◆ EXERCISE PROMPT
Please show every line in the entries below that includes the word "computer".

(Stored data)
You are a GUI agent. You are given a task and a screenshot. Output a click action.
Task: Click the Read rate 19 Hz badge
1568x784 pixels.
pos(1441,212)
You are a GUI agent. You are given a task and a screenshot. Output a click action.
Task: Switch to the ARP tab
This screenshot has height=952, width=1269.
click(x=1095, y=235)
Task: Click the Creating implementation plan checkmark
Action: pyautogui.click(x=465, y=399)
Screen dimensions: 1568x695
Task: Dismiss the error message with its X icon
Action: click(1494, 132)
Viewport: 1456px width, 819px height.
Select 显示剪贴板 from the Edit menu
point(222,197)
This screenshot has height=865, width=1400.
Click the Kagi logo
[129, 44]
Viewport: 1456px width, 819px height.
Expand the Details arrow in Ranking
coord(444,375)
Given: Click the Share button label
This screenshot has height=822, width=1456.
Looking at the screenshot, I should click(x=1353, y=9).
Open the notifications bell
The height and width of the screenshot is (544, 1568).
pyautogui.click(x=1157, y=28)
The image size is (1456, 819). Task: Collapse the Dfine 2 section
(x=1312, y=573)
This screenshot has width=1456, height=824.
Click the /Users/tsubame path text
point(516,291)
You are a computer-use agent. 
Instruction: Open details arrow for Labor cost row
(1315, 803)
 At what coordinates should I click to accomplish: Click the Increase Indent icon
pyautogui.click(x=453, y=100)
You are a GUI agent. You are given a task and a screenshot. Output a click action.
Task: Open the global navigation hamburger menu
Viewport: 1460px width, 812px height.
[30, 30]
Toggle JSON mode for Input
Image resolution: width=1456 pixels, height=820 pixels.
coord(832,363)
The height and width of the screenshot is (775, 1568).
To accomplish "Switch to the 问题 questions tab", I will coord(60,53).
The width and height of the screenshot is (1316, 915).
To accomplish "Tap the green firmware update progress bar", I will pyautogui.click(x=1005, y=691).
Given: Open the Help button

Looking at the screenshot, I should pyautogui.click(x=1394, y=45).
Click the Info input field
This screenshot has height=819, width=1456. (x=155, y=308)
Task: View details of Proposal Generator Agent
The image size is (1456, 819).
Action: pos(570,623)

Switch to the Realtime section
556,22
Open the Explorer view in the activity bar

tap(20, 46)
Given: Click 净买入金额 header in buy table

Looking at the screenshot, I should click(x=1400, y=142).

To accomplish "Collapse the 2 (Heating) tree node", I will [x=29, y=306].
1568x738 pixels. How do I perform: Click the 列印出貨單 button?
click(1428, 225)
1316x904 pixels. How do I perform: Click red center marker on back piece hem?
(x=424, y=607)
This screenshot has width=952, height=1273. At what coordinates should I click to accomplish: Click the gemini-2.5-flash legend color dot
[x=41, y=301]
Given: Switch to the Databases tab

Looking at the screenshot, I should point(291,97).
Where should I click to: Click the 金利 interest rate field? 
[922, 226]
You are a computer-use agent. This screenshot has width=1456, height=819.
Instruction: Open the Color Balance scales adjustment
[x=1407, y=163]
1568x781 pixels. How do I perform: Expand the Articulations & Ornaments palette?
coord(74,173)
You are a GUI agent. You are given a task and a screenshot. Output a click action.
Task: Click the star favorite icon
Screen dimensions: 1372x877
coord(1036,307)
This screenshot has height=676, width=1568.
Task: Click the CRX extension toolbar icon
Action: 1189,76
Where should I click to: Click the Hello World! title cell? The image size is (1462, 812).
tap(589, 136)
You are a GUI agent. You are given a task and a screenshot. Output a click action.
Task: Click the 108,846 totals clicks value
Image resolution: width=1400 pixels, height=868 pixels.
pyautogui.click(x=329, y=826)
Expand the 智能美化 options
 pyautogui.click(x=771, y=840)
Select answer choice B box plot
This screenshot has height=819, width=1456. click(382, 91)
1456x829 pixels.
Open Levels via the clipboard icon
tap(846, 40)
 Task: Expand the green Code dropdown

◆ SOLUTION TO THIS PROBLEM
You are a computer-use agent. 
You are a computer-use agent. This screenshot has width=1456, height=819.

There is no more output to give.